→ Required action 1:
Answer these from the blog post on UK hospital admissions:
(a) By what percentage were UK daily hospital admissions up last week?
(b) What fraction of April's level are daily admissions and totals now?
(c) Who claimed admissions were "Nearly at March levels"?
→ Required action 2: From the blog post on UK hospital admissions, pull out the passage from "Daily hospital admissions." to "are more than Covid." word for word.
→ Required action 3: Continue the blog post on UK hospital admissions from where it ends.

**** Document text ****

Saturday, 17 October 2020

What’s with this hospitals admissions business?

Now pro-lockdown folks (in the UK) are saying something along the lines of “okay, deaths may be way down, but hospital admissions are climbing. Last week up 50%. What happens if younger people who are obese catch the virus, get really sick and hospitals are overrun?”.

So I looked it up, for the UK. Yes daily admissions are up 50% last week. But still daily admissions and totals are just one-tenth of what they were back in April. And back then they didn’t even have to use the emergency Nightingale hospitals, which are on stand-by should they be needed.

This seems yet another angle of the ongoing panic. First it’s deaths. Deaths go down, so then it’s cases. Cases zoom up but deaths remain low, so then it’s “long covid”. Which turns out to be similar to any other viral infection, so now it’s the young obese getting sick and stressing hospital admissions. All just keep the panic going. 

Palm on forehead.

ADDED (18 Oct). More graphs! (All for the UK)


Daily hospital admissions. See if you can find where they are 
“Nearly at March levels” as claimed by the Deputy CMO



Meanwhile, back to deaths and case infections:
In short: cases up, deaths low

“Excess deaths” are those over - or under - projected normal.
I doubt it’s widely known that they are running below normal

You’re not supposed to compare Covid with the flu…
Pneumonia and flu together are more than Covid.

**** Stored data ****

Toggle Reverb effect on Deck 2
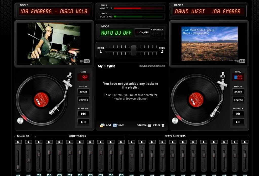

****

→ Exercise result 1:
(a) 50%
(b) One-tenth
(c) The Deputy CMO

→ Exercise result 2:
Daily hospital admissions. See if you can find where they are 
“Nearly at March levels” as claimed by the Deputy CMO



Meanwhile, back to deaths and case infections:
In short: cases up, deaths low

“Excess deaths” are those over - or under - projected normal.
I doubt it’s widely known that they are running below normal

You’re not supposed to compare Covid with the flu…
Pneumonia and flu together are more than Covid.

→ Exercise result 3:
Official NHS figures. One must ask: WTF?

These charts are all based in UK government data, from sources such as the NHS and the Office of National Statistics, where they are openly available, but not in such a user-friendly graphs. I could have made the graphs, but found them already done, courtesy of the Daily Mail. Some may object the Mail is just a trashy tabloid. Two facts remain: (1) The charts are based on official data, aka “the science”. (2) One will search in vain for these in your non-trashy press, The Guardian, the Independent, the BBC website, not even in the Times. Where instead, one might learn to panic a bit more because  “Liverpool admissions devastate other care” (The Guardian), or hospitals stressed (Independent). In short, the only place I’ve found such charts is in the MailOnline.
We watched Jonathan Van-Tam, the Deputy Chief Medical Officer give a press conference the other night. He said “were nearly back to March” in terms of hospital admissions. That is true only if you’re very selective with the data (choosing Blackpool only) and if “nearly” means less than half of March, and just one tenth of the peak. Van-Tam and his two sidekicks wore gloomy faces. And the media asked only about the caseload,  not about deaths, which remain low. And the data above show that admissions are nowhere near March-April levels. 
I don’t for one minute suggest conspiracy here. I guess it’s just that Medical officers have nothing to gain by giving a more balanced picture instead of the worst case, and ditto the politicians. The media go along because bad news sells better than good; “if it bleeds, it leads”. 
The data remain stubborn things,  however. No matter “surging“ cases, death rates are lower by orders of magnitude than in the frost wave. And hospital admissions, overall, are just one tenth.